To add more pain to this equation, organizations in many cases implemented EMRs in ambulatory environments that were not easily integrated with the acute care EMR. They got their Meaningful Use Stage 1 and 2 reimbursements, but at the expense of burdening physicians and clinicians with obtuse and complex workflows that now are driving some physicians to early retirement. This is not a situation that provider organizations can endure for long.
Now, the buzzword of choice is ‘EMR Optimization.’ For now, let’s call it EMR improvement. It’s driving organizations to seek out expensive consulting firms for engagements to improve EMR utilization and quality of care. To me, this is a step in the right direction — if a little aggressive, not to mention expensive.
I’d suggest that provider organizations already have the resources they need to successfully develop EMR optimization strategies and the execution tactics for EMR upgrades, modifications, or perhaps even EMR replacements.
The key is clinicians. The majority of clinicians are not happy with their EMRs. But they do understand the importance of the EMR for improving care quality, care delivery efficiency, and patient safety. They also understand the economics of the EMR environments, and they do not want to put their organizations in financial jeopardy. They are interested in providing input on how the EMR environment can be improved, which provides the catalyst for the organizations to begin working on EMR improvement strategies.
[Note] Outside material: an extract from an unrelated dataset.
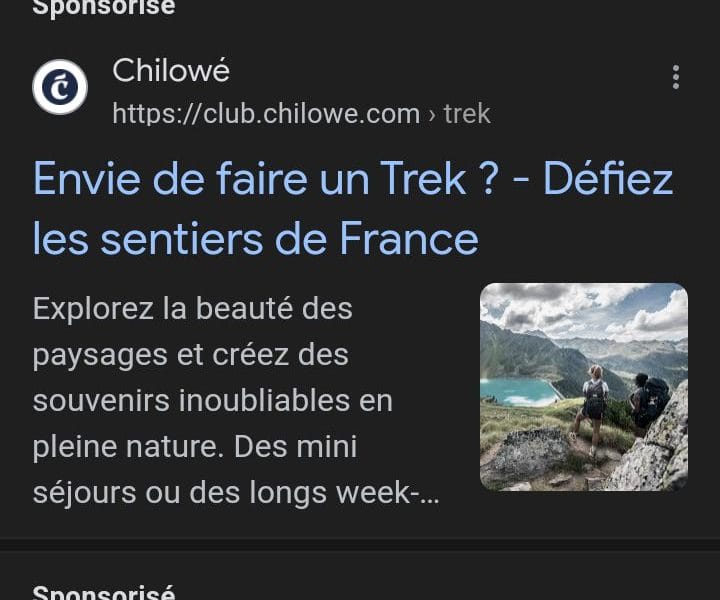Image resolution: width=720 pixels, height=600 pixels.
Task: Tap 'les sentiers de France' headline line
Action: [x=256, y=239]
An important consideration, when creating new EMR improvement strategies, is identifying and paying physicians who are more experienced and knowledgeable of the EMR environment to act as conduits between the physicians and executive leadership for EMR operations. In some organizations, the CMIO (or in larger systems, several CMIOs) fill this role.
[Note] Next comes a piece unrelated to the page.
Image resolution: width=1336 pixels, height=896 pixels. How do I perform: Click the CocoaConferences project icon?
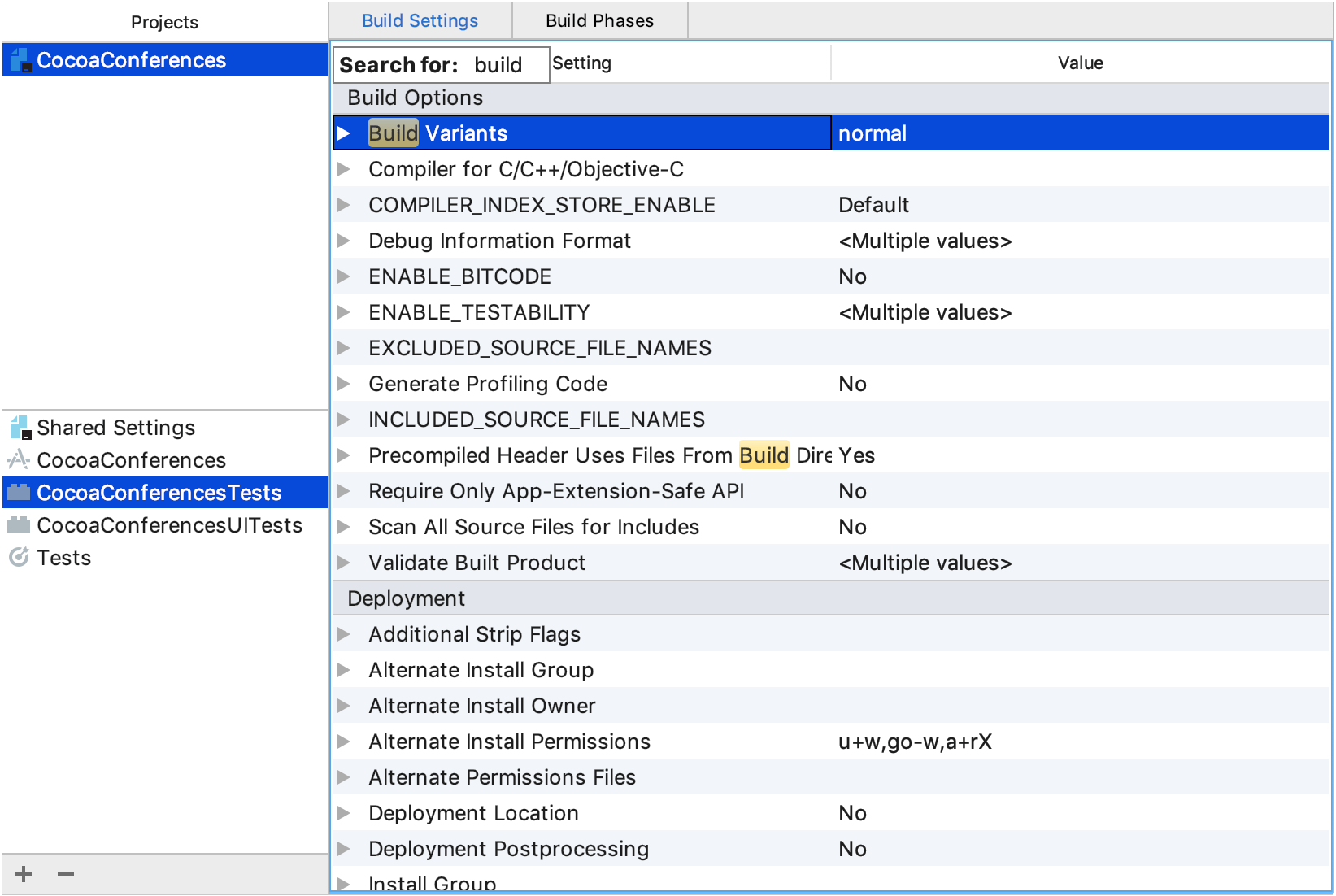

In other organizations, these are physicians that continue to provide patient care but have part of their time reimbursed for assisting with physician interactions and training to drive EMR improvements. No matter the approach, the key is to find and engage the physicians who can sustain physician interactions for the continuous improvement of the EMR environment in the organization.
- Continuous improvement? Yes, provider leadership and executives need to further understand the EMR is an environment that is dynamic and must constantly transform to adjust to the needs for addressing all the financial and clinical needs of care delivery.
- Financial needs? Yes, the EMR is going to be the foundation for gathering data needed for value-based care, which includes capturing the analytics necessary for managing and monitoring the most efficient and cost effective care delivery processes.
- Governance, governance, governance. Provider organizations that have success with improving the EMR experience for their physicians are establishing strong governance environments for the EMR that is run by the physicians. The care and feeding of a strong EMR governance group will pay dividends for EMR return on investment down the road.
One final tip: It is important to design and implement the EMR so it supports patient care in the most efficient manner possible, while capturing financial data as a byproduct of the process. This is so that physicians are not burdened with extracurricular documentation requirements that do not improve efficiency or care quality. Difficult? Yes, but this industry has the intellectual capital at the provider and EMR vendor levels to make this happen. Organizations need to develop and begin to implement their EMR improvement strategies among their physicians now.